Thanks everyone for the comments. It's really helpful to get some outside opinions.

Good point about just using two panels if it gets the point across better. Also I agree about my use of the non sequitur to my disadvantage. I like using them at times but it's definitely a lot easier to pull a NS off in an actual conversation as opposed to this environment.

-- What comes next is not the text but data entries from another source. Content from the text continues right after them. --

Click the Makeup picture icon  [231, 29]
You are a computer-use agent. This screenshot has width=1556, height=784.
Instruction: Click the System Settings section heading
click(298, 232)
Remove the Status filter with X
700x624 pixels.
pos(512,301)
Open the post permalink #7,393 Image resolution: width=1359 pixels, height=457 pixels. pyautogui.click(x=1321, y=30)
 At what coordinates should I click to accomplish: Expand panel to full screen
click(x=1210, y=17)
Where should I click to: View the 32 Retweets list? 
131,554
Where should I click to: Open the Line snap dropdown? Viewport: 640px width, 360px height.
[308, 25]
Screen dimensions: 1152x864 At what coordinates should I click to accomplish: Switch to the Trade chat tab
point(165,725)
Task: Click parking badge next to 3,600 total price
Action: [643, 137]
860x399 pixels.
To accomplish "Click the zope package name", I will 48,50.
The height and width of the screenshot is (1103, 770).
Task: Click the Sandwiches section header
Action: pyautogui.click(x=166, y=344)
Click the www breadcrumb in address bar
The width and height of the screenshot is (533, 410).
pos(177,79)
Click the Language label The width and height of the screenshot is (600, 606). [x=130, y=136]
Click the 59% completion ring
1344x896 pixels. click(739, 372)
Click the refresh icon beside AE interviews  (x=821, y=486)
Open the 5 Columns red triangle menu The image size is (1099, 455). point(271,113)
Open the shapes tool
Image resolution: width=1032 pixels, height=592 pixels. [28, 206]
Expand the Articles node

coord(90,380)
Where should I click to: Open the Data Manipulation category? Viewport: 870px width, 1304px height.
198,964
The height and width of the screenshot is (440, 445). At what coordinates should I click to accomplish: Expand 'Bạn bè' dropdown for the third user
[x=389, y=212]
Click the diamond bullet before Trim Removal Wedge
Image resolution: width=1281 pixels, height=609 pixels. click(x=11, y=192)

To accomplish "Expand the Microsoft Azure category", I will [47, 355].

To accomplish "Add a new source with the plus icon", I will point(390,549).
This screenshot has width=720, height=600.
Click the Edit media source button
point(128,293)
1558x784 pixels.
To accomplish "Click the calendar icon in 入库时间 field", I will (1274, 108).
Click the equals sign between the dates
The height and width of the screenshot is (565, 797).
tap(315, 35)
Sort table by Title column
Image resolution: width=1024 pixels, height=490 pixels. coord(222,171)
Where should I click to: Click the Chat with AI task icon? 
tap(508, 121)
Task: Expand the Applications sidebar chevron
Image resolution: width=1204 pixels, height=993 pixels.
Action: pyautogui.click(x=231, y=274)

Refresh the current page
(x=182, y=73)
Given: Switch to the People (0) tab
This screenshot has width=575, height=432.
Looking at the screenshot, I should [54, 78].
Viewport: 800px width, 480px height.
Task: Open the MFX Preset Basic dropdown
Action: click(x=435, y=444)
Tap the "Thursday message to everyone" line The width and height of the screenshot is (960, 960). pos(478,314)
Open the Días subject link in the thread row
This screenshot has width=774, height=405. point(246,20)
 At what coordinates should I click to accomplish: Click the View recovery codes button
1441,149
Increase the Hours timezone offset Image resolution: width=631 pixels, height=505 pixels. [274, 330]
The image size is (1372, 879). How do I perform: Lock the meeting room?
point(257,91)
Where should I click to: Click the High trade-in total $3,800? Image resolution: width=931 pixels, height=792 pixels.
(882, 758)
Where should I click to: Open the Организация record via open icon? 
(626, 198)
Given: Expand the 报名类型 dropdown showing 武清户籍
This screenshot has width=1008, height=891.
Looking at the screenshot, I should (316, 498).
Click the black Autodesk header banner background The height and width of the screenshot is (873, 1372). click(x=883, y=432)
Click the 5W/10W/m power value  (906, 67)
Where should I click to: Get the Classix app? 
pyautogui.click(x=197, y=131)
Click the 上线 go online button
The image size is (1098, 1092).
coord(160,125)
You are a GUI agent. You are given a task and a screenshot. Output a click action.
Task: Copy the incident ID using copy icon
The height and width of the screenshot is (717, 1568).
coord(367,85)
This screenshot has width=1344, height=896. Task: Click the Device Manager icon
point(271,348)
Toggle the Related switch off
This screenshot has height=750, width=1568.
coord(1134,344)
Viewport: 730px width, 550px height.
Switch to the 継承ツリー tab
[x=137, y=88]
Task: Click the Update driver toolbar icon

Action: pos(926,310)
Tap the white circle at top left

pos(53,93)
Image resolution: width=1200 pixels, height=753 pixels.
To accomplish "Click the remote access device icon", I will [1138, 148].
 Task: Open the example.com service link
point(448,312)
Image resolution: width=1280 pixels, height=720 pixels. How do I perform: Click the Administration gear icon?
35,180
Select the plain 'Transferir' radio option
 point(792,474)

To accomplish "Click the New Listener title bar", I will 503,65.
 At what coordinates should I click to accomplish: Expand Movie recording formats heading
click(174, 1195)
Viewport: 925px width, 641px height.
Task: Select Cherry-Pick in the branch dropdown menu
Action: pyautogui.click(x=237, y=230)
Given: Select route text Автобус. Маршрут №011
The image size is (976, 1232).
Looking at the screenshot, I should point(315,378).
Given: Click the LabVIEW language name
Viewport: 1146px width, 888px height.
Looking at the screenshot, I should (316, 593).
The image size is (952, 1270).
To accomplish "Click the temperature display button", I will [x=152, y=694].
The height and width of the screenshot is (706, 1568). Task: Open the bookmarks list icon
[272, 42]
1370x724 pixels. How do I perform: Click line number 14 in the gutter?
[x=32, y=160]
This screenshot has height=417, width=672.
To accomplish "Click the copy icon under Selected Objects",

Again, thanks for the tips and critiques. I'll keep working at them.

-The Madcap Laughs

Post #95821link

el_foka
July 7, 2003 10:20 PM

You shift too much in your style. You go from in very odd fashion from the comics you do.... however.... I will admit to finding the interview comic funny. You simply need to work harder, and find a voice all your own. I look forward to seeing how your comics evolve.

Post #95826link

Boritom
July 7, 2003 10:25 PM

So far I like most of what I'm seeing. The important thing is to find your own "voice" in this environment. When drawing my own characters, I can manipulate them any way I see fit to make the punchline more accessable, but I have to admit that working with characters that are usually static leads to new challenges.

In a lot of ways, I find it stimulating in that I'm forced to be more creative with words.

Still, I'm looking forward to getting my own comic back online. All I need now is a scanner, and a new webhost.

Good luck to you.

Post #95827link

not_Scyess
July 7, 2003 10:40 PM

Yeah, what everyone else said.

Also, I'll reiterate that your non-sequiturs really hurt your latest comics. Absurdity isn't funny unless it's in the context of the rest of the comic.

Also, there are other ways to extend your comics besides blacking the last panel (which I don't really like, myself). Remember that both characters don't have to talk each time. For example:

157397

I made this one as an example JUST for you. Don't you feel special.

Post #95833link

TheMadcapLaughs
July 9, 2003 12:10 PM

Hi, well I've toned down my non-sequiturs. I'm trying to keep my left-field approach within the context of the strip. Hopefully that will help. Try these:

157778
157784
157788

Again, I welcome any comments. Thanks.

Post #96065link

not_Scyess
July 9, 2003 1:19 PM

That middle one seems to lack a punchline. It just doens't feel "over" at the end of the comic. The third one is pretty funny, though, and the first one is excellent. Nice work.

Post #96077link

Inflatable_Man
July 9, 2003 1:26 PM

Nice strips. You're already improving. Keep it up!

Post #96082link

choadwarrior
July 9, 2003 8:19 PM

Yes, getting better. Ship of Fools, pt 1 was the best of the lot.